**Stated problem 1**
In the earnings call excerpt, when does the company typically approve its budget?

**Passage**

## BEGIN

William Way -- President, Chief Executive Officer, Director

I think the secret of our team is we've got a team of people that work for the company, our drilling rigs are owned by the company and we are applying learnings that we have, whether the learnings from us or someone else and avoiding those mishaps or slowdowns that we see in others. So we're very, very encouraged by this.

Arun Jayaram -- JPMorgan -- Analyst

Okay. Just one more quick question. You guys have talked about running up to 6 rigs in 2019 with an 8% to 12% kind of growth rate. Can you -- maybe give us a sense of where you think capital could shake out for next year and '20, Bill?

William Way -- President, Chief Executive Officer, Director

Yeah. We haven't -- we're right now assembling our budget and we typically approve our budget in the first quarter. We are working to get some guidance out a bit earlier, probably right after the Fayetteville closes because just the company's reset. But if you want to take a look at capital and where it's sourced from, it's sourced from cash flow. And so we take a -- 6 rigs is an estimate based on a forward curve of natural gas and the other commodities. We put it through our model to generate cash flow and we are replacing the Fayetteville cash flow with proceeds, as I said earlier. And that sets the upper limit of our capital program. And so between now and December or now and winter, we'll lock in on a forward curve is the only tradable forecast you can have, appropriately hedge it and then set that cash flow and then that capital budget. So as we move through the year, we'll put more detail on that, but that work is under way.

## END

**Source records**
## BEGIN

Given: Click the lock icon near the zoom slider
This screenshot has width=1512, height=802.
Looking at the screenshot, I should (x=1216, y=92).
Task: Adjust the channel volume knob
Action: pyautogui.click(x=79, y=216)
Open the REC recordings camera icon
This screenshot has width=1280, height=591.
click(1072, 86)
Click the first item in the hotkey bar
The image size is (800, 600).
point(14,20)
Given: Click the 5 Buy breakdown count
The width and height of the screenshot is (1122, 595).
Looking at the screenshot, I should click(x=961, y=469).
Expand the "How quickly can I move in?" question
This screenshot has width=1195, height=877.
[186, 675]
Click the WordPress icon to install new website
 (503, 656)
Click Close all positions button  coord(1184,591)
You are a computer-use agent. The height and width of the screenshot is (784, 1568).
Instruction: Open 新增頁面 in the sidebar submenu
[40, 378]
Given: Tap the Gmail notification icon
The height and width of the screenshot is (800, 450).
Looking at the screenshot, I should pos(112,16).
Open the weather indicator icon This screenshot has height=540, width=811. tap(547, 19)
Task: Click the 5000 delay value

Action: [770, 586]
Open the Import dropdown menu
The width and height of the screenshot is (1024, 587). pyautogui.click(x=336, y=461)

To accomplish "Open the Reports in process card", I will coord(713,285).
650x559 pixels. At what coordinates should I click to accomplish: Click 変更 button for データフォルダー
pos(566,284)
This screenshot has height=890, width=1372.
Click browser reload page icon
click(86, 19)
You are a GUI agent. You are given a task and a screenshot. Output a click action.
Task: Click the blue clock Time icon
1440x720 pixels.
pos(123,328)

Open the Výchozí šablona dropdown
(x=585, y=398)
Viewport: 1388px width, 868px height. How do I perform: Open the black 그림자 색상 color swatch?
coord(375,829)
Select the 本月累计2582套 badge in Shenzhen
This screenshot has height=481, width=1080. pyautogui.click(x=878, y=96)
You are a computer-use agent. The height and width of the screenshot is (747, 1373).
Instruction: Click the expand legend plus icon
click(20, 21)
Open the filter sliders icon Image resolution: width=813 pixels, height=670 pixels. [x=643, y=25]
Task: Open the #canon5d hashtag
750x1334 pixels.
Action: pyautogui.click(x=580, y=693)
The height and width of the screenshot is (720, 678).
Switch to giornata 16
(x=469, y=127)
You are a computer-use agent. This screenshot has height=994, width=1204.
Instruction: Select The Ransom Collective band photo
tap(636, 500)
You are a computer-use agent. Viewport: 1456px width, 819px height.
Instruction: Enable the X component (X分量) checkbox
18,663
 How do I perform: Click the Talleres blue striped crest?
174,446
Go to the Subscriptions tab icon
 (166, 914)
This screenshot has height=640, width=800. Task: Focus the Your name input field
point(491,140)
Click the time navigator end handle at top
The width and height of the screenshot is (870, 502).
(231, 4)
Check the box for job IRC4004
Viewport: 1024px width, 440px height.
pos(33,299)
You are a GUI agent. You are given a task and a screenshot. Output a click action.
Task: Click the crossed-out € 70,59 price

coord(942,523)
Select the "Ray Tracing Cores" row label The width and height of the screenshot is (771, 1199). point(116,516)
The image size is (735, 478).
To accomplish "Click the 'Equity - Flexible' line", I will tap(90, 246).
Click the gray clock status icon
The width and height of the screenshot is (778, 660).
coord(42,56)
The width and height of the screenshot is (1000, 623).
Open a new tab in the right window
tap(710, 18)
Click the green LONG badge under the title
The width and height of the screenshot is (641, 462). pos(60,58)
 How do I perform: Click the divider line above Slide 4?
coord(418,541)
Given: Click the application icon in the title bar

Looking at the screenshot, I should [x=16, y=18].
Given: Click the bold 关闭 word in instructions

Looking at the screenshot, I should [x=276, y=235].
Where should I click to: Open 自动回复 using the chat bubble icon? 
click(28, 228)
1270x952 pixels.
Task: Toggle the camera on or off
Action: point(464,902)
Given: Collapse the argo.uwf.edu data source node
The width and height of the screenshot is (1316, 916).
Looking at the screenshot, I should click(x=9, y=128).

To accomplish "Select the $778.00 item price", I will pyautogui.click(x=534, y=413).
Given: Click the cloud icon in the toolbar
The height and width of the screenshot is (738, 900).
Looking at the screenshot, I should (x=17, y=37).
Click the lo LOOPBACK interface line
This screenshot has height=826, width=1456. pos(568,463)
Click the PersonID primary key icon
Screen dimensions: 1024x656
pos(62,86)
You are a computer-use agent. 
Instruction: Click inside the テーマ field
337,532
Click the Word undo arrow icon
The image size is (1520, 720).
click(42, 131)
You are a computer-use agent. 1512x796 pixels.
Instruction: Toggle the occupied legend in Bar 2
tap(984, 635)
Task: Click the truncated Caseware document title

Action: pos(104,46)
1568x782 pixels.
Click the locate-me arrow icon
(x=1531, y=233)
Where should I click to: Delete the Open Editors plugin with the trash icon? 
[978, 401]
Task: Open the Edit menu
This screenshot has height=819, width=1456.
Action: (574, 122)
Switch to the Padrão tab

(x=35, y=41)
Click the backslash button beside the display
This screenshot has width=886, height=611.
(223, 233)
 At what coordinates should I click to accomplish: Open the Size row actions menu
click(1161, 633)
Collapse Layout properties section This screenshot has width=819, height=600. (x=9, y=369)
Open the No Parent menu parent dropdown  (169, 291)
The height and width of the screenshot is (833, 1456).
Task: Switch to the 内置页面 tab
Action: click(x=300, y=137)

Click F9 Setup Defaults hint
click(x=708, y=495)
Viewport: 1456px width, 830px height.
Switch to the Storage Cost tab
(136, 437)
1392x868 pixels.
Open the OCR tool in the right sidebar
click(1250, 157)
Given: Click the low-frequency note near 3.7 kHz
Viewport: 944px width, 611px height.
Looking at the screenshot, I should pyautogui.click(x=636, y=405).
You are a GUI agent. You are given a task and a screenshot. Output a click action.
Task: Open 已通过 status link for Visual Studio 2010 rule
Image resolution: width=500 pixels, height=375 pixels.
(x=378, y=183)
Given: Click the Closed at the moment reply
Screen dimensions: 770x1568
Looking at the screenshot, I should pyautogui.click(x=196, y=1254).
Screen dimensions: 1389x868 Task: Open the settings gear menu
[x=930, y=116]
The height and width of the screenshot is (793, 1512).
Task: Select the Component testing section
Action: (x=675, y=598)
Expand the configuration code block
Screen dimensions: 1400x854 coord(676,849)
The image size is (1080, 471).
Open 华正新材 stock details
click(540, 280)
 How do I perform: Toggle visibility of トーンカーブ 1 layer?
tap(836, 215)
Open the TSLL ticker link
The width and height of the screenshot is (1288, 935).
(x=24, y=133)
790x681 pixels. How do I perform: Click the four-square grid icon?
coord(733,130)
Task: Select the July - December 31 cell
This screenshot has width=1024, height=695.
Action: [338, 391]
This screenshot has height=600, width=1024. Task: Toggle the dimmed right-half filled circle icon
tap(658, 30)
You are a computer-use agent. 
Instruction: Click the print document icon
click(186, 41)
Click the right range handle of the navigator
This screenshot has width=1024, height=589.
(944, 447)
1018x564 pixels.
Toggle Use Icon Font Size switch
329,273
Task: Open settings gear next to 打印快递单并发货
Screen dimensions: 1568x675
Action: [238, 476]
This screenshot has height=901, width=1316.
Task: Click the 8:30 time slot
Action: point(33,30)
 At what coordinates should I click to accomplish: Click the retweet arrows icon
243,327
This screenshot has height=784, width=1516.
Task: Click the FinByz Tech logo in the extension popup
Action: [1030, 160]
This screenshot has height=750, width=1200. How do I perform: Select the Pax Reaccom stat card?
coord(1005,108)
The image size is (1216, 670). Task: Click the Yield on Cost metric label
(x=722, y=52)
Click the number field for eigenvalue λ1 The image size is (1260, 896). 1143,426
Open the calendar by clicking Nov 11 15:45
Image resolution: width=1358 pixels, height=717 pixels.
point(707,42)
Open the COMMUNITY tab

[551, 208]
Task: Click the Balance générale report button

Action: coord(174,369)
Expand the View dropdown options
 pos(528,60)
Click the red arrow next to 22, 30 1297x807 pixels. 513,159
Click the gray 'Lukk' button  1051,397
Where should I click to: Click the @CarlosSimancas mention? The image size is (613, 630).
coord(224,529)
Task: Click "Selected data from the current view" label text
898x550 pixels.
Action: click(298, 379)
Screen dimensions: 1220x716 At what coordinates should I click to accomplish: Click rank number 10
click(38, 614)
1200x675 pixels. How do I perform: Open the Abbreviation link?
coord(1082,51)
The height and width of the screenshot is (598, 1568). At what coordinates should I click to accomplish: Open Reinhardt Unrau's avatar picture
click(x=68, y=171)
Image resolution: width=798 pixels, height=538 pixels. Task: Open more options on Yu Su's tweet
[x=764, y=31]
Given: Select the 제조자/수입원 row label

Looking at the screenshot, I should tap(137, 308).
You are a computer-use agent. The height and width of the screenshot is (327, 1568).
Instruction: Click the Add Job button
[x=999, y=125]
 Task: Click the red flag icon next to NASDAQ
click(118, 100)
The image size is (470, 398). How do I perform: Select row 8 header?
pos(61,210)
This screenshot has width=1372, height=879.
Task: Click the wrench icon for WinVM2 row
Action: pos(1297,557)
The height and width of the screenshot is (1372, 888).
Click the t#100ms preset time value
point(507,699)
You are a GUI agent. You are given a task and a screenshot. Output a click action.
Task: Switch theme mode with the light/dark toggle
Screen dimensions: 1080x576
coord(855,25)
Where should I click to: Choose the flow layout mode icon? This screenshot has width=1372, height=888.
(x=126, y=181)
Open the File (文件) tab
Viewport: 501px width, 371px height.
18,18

## END

**Stated problem 2**
Reproduce the rows from the line with "The height and width of the screenshot is (598, 1568)." to the line with "click(118, 100)", both lines included.

**Exercise output 1**
In the first quarter.

**Exercise output 2**
The height and width of the screenshot is (598, 1568). At what coordinates should I click to accomplish: Open Reinhardt Unrau's avatar picture
click(x=68, y=171)
Image resolution: width=798 pixels, height=538 pixels. Task: Open more options on Yu Su's tweet
[x=764, y=31]
Given: Select the 제조자/수입원 row label

Looking at the screenshot, I should tap(137, 308).
You are a computer-use agent. The height and width of the screenshot is (327, 1568).
Instruction: Click the Add Job button
[x=999, y=125]
 Task: Click the red flag icon next to NASDAQ
click(118, 100)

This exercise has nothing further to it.